Why is it that it can be hardest on the mom to see her kids growing up? Does this happen to everyone? Or I wonder sometimes if it is just me...
So...it's been a bit of a transition for me to take some baby steps in learning to "let go" of my kids. I'm guessing most of you might read this and think I am completely crazy...because the things I am talking about are really NOT that "big of a deal"...but sometimes the "little things" can really be the "big things"...it's just that you don't totally notice them until they have passed by. Like, when did your kids stop calling you "Mommy" and start calling you "Mom"? Mine still do use both terms...but when exactly did that all start?

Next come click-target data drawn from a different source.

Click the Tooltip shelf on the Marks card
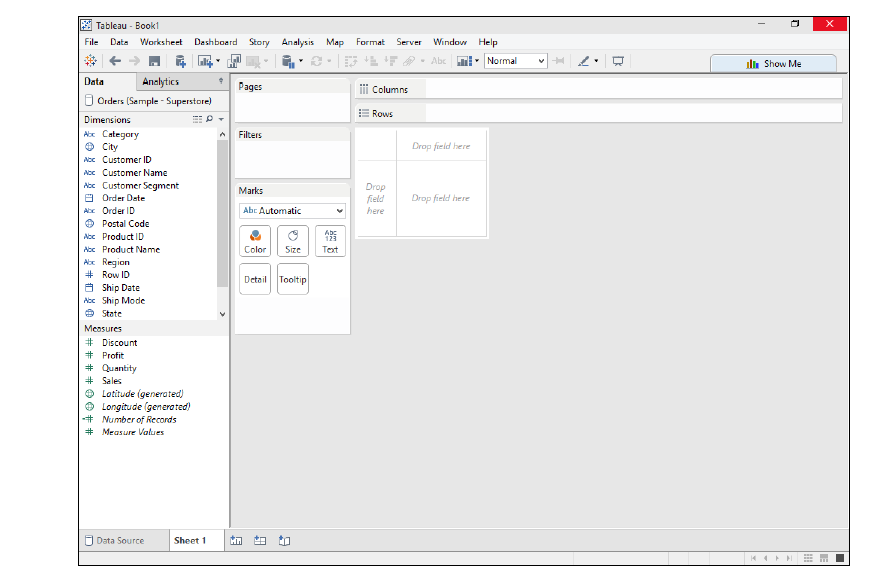Viewport: 888px width, 588px height. (292, 279)
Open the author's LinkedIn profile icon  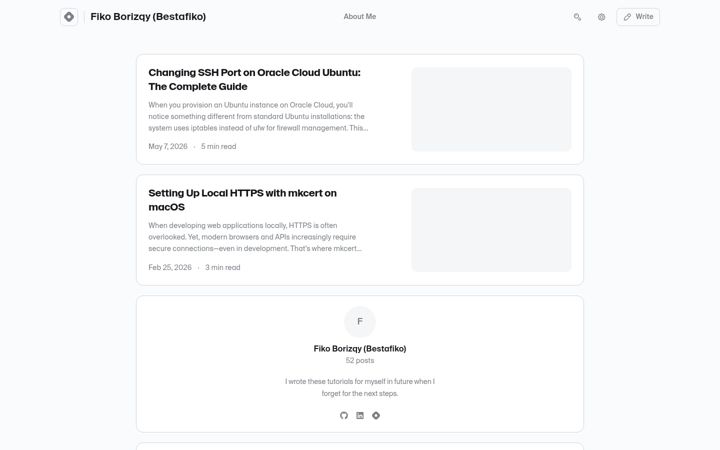[360, 416]
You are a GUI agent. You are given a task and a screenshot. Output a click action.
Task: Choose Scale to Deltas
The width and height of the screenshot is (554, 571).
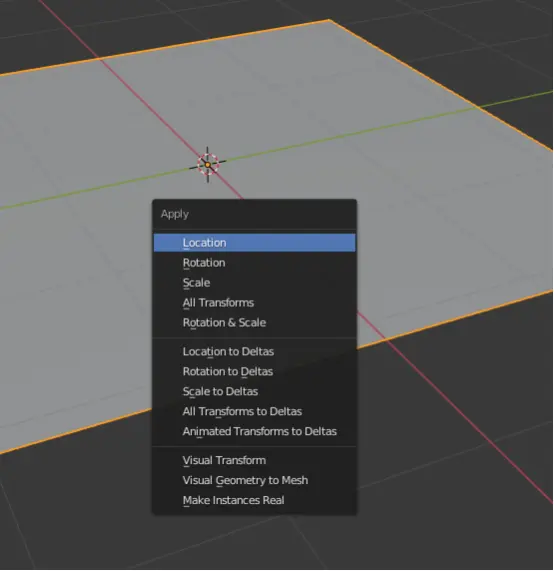tap(254, 391)
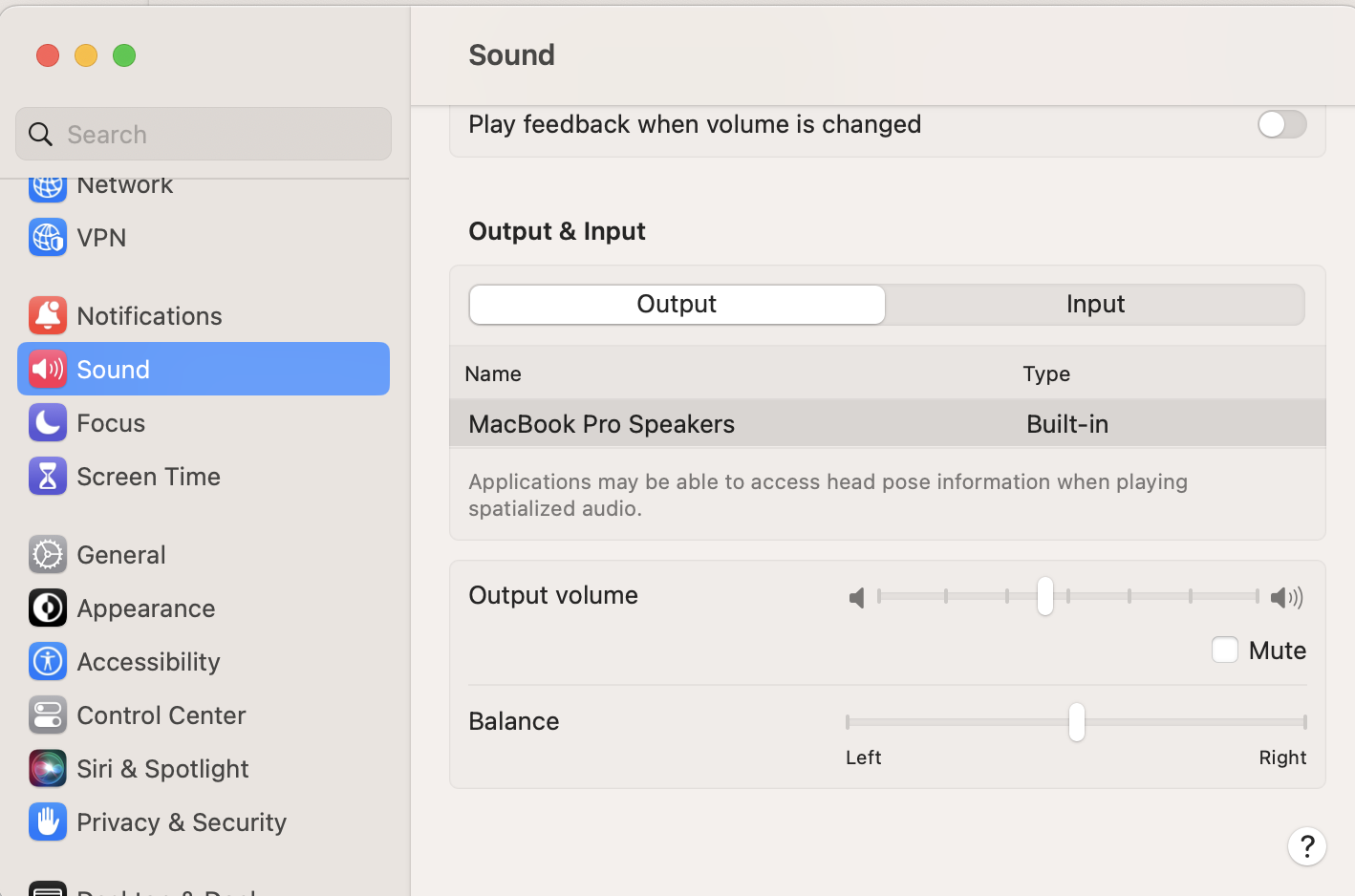
Task: Open Siri & Spotlight settings
Action: (x=161, y=768)
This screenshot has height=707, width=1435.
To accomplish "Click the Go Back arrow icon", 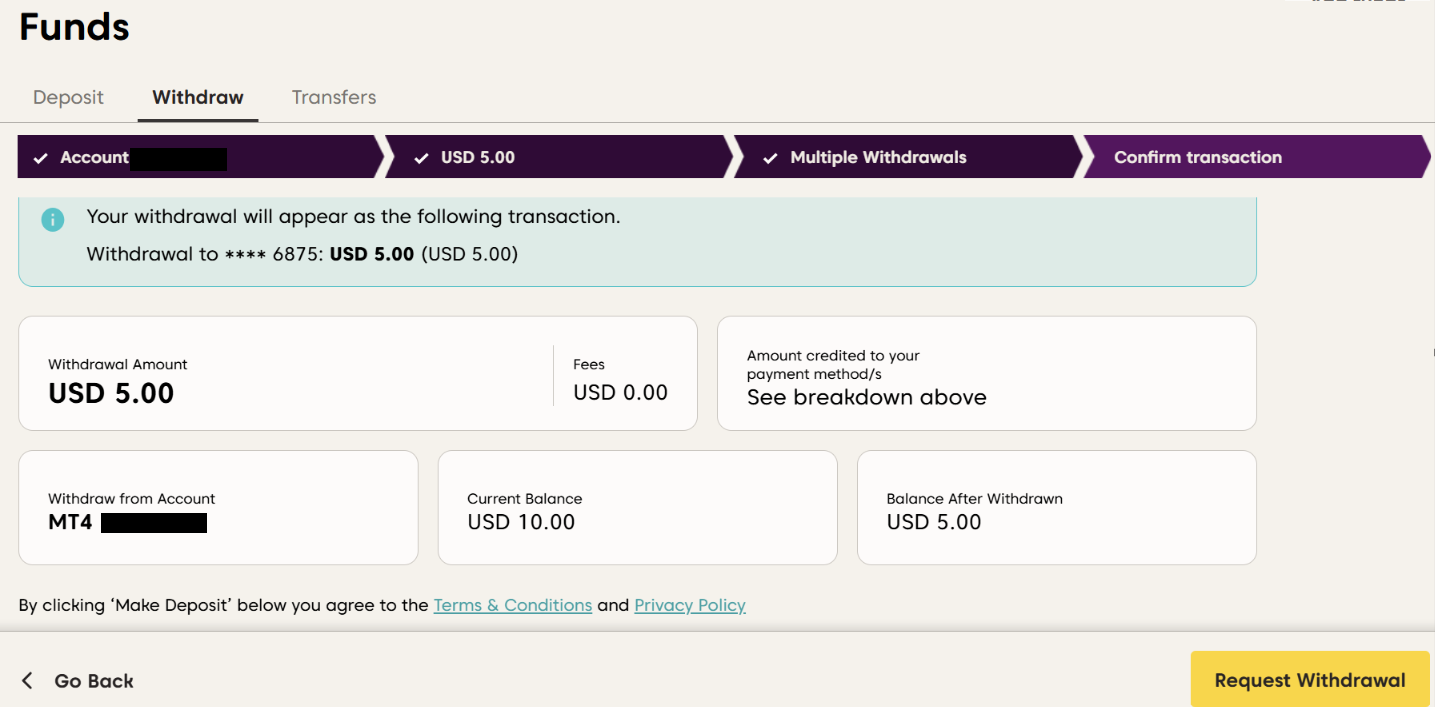I will click(x=27, y=681).
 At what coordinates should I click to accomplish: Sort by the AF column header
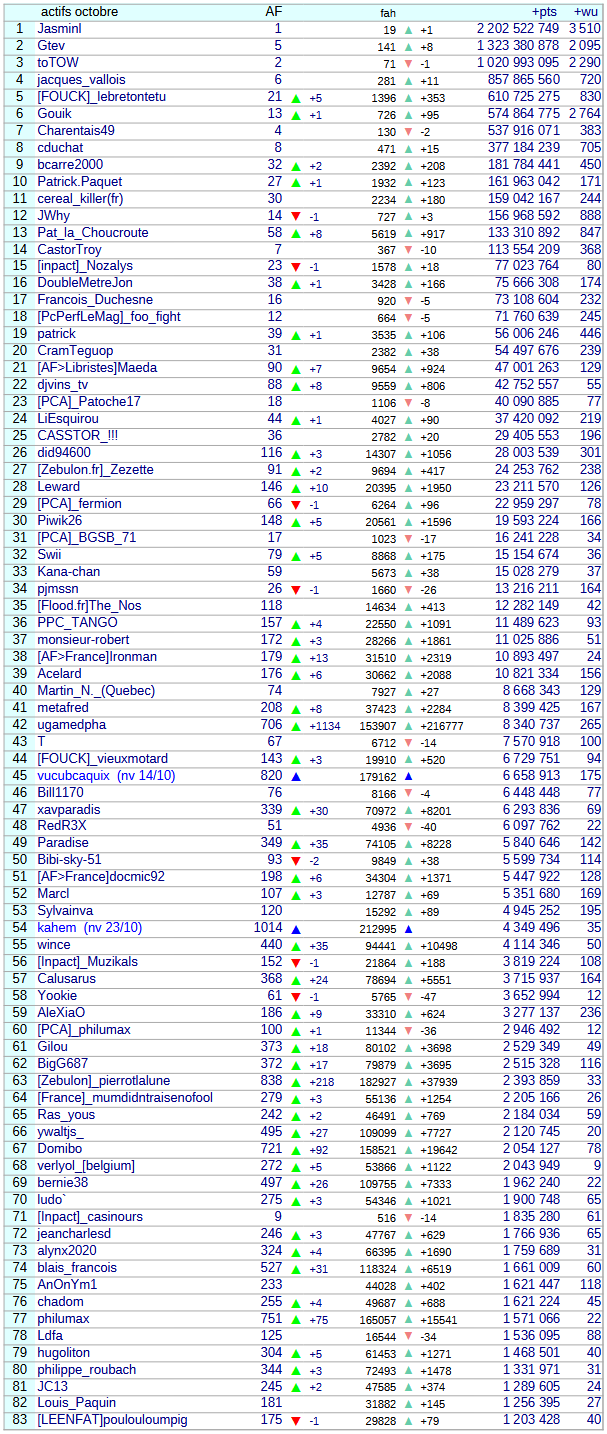point(273,12)
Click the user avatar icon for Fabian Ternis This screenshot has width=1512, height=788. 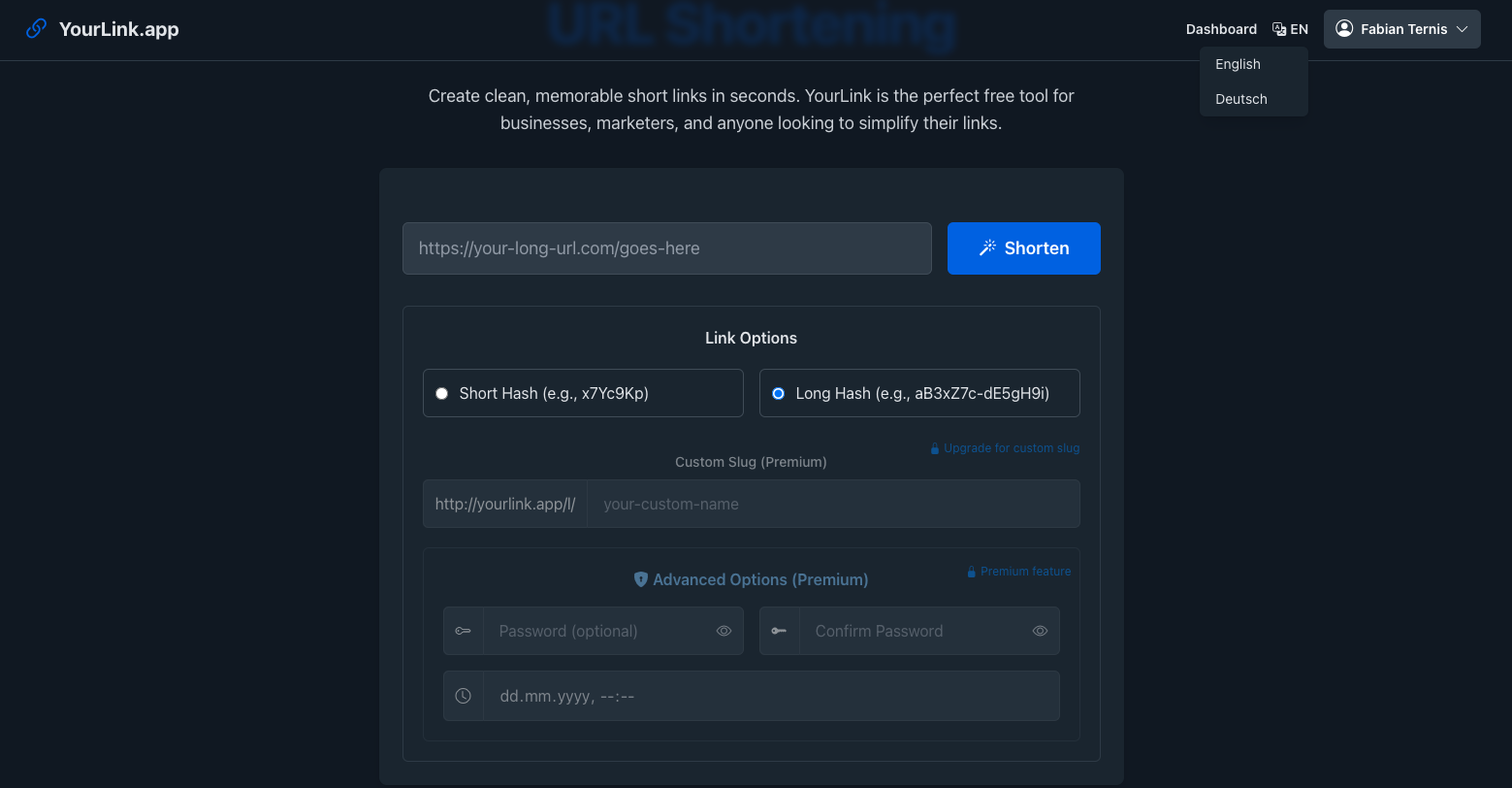click(1344, 29)
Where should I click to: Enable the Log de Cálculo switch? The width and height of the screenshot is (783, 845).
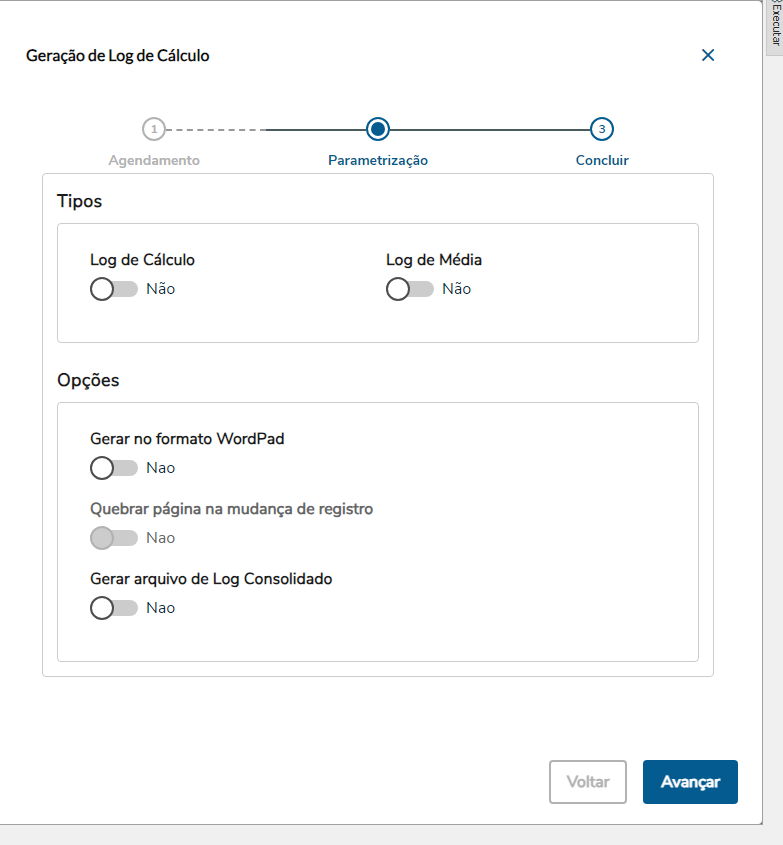tap(113, 289)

From the moment Madelynne was born, almost 8 years ago, I knew deep within my heart that this motherhood "thing" was what God had called me to do...and I felt such a weighty responsibility!!!
This summer, we've been visiting a lot of parks (in fact, I briefly lost my camera at one of them!). The kids have gotten to be almost completely independent in their play (some of you are probably saying...OF COURSE they are...the are 7, 6, and 4!)...but, so much of my "mom-role" has been to be their helper! I am also the person who has actually had the fleeting thought that the kids might be safer on the playground with a helmet! There are lots of sharp corners...and they are often aiming head-first into something anyway...
*SIGH*
Seriously though, my point being...it is a bit strange to sit back, relax, and just WATCH the kids play. Don't get me wrong...it's NICE...but it is just different!
The girls have been attending Elementary SPA (Summer for Performing Arts) at one of the local high schools (where my husband teaches during the school year). They absolutely LOVE it...and have enjoyed this experience with their good friends, Kylie & Mackenzie. My husband has teased me a bit, as this really is the FIRST thing I have sent the girls to on their own...it is every day, for an hour-and-a-half, and I have dropped them off every day for the past two weeks! They have attended LOTS of other activities: dance, gymnastics, swimming lessons, Vacation Bible School, MOPS, etc - but I have always been there...either watching or teaching! So, it has been another small "growing pain" for me to drop them off into the care of other adults (whom I don't know!) - but, like I said, they have thoroughly enjoyed it and have a performance on Friday that they cannot WAIT for me to see!!! And I can't wait to see it, either. I'm so thankful for what a positive experience this has been for them.
Finally, this weekend, the girls got their ears pierced. Jason's mom was in town and had given Chloe some birthday money...which I used to get her a few things she needed (like a bike helmet, a shirt, and a new dress) and a few things she didn't really need (a pair of "swim Barbies" - she LOVES Barbies!) and then I set some of the money aside to use for her to get her ears pierced. And, how could we let one sister get her ears pierced and not the other? So, we brought both of the girls to the mall this weekend. They were SO excited...yet nervous, too. I'm sure you can tell from the pictures...I thought Madelynne looked just ill - poor little thing - but she was a trooper! Chloe was OK until the actual piercing...then she had some tears. But they only lasted a few minutes. Now they are just tickled pink to have their own earrings...and they are SO excited to show off their "bling" as flower girls in my brother's upcoming wedding!
And...just to remind me that my kids aren't ALL that "grown up"...my eldest decided to pitch a 30-minute FIT tonight (she was fighting with her dad about conditioner, of all things). I guess fits can happen at any age...but it still reminded me that even though I see my kids growing up quickly...they are still little!